For this entry, we turned to our trusted industry partner and friends at CRD located in Seattle, Washington. In a city where available square footage is at a minimum, they have a lot of experience maximizing small kitchen design for functionality and beauty. Read on to gain great insight into the different kitchen layouts that work best with limited space. And, let us know if we can help make your kitchen dreams come true.
We all wish we had a spacious double-island kitchen with plenty of natural light and airflow to pump out our culinary masterpieces and impress our dinner guests. Most of us are stuck with tight spaces with awkward designs that both impede our flow and stifle our creativity. No worries! There are a few kitchen layouts perfect for small spaces that are sure to put you back in the zone without feeling claustrophobic.
This airy, space-maximizing design offers an exceptional amount of cabinet and counter space. Three walls are utilized for cabinet, appliance, and prep space.
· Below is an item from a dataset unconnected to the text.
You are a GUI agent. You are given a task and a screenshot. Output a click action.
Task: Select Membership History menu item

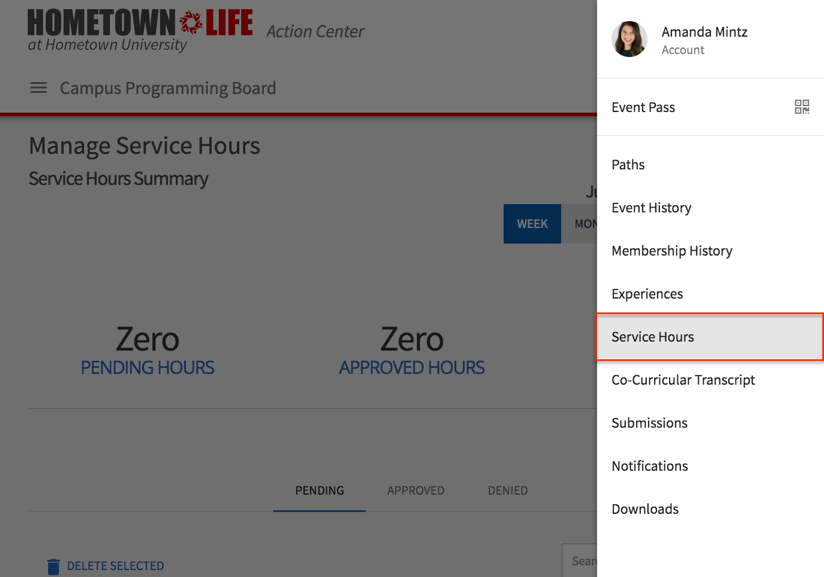tap(671, 251)
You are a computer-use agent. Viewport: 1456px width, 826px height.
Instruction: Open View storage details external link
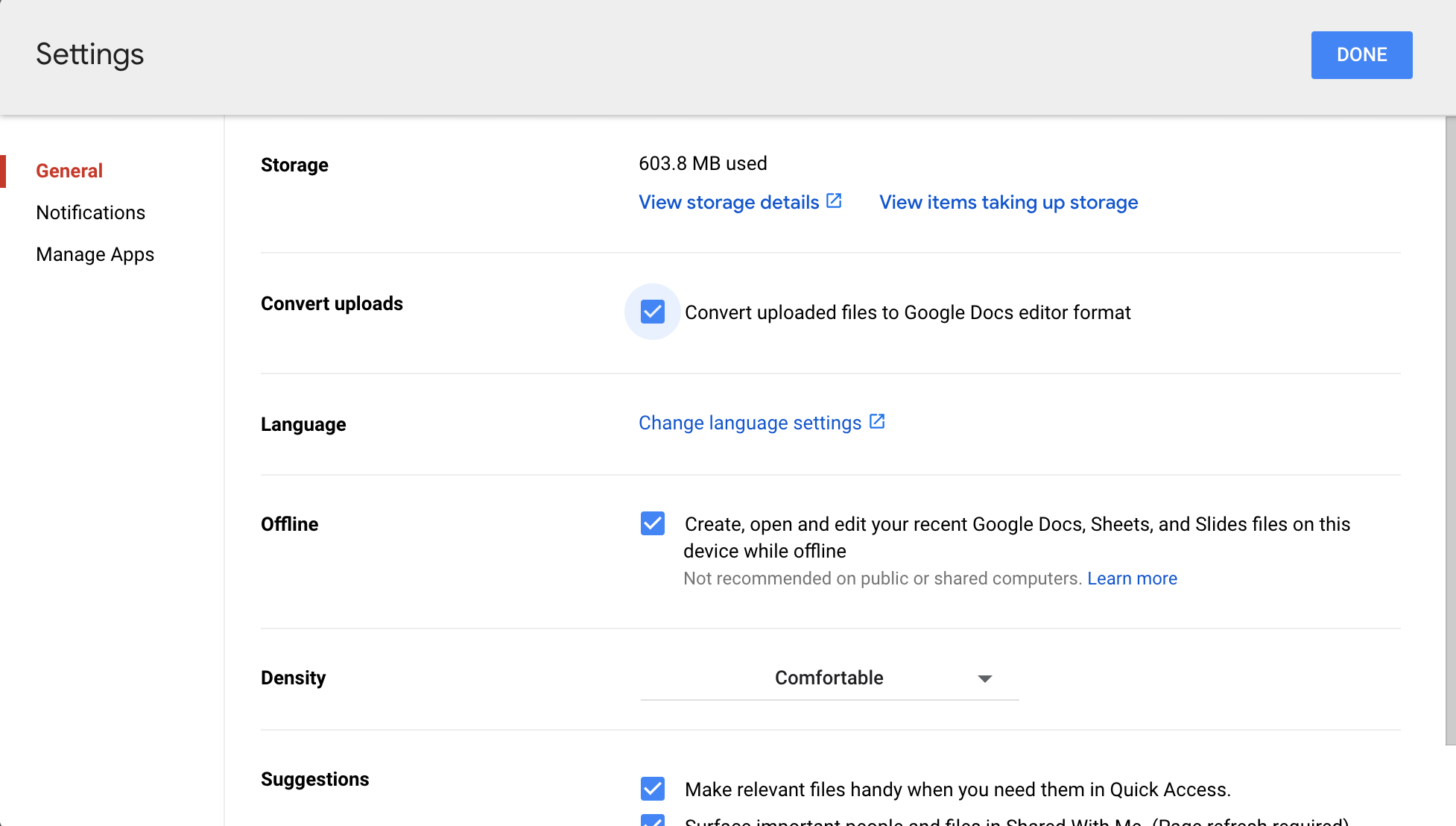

U-shaped kitchens offer the homeowner an open floor area, leaving all parts of the kitchen accessible without having to walk around any obstacles.
One of the most ergonomic and efficient uses of space among rival kitchen designs, the L-shaped kitchen benefits from many of the same design points that make the U-shaped kitchen so desirable, but with one less wall. Depending on the size and shape of your kitchen, along with your anticipated needs, this may be the route to go. It's a popular choice when working with a space enclosed by four walls. Typically, it consists of 2 "legs" of cabinets covered with countertops that form an L shape, with one leg being a bit longer than the other. The longer leg is often reserved for counter and sink space, whereas the shorter leg accommodates the stove, oven, and refrigerator.
Probably one of the most common small kitchen layouts, the galley kitchen design may be your only choice if you are working with a long, narrow space. The galley is characterized by two rows of cabinets in parallel. If you’ve heard of the work triangle concept, the galley layout often violates the traffic flow rule, if it is open on both ends and used as a hallway to the dining room. For this reason, galleys are often referred to as hallway kitchens for their ability to provide access to another room. They are preferred by those that want to maximize their cooking space but don't need as much cabinet space.
The G-shaped layout, also known as a peninsula, consists of three walls of cabinets, storage space, and appliances, with an additional half-wall countertop extending inward from one of the legs. This squeezes in more counter space and storage than you would get with a U-shaped kitchen design. Some G-shaped kitchens can feel a bit boxed in, so it’s a good idea to experiment using masking tape on the floor to make sure your layout won’t make you feel like the walls are closing in on you. This layout is perfect for the aspiring chef who desires an island but doesn't quite have the needed space.
This is a good design to maximize limited space. The sink, cabinets, stove, and other appliances are all on one wall. This design obviously has some drawbacks, with lost counter and cabinet space, but what is gained is a tremendous amount of open space. This space could be used for a table or bar or be left empty for airflow and accessibility. One-wall kitchen layouts work best in studios, lofts, and open-plan layouts. They’re also great for homeowners who don’t plan to do a lot of cooking and would rather use their limited space for living and lounging.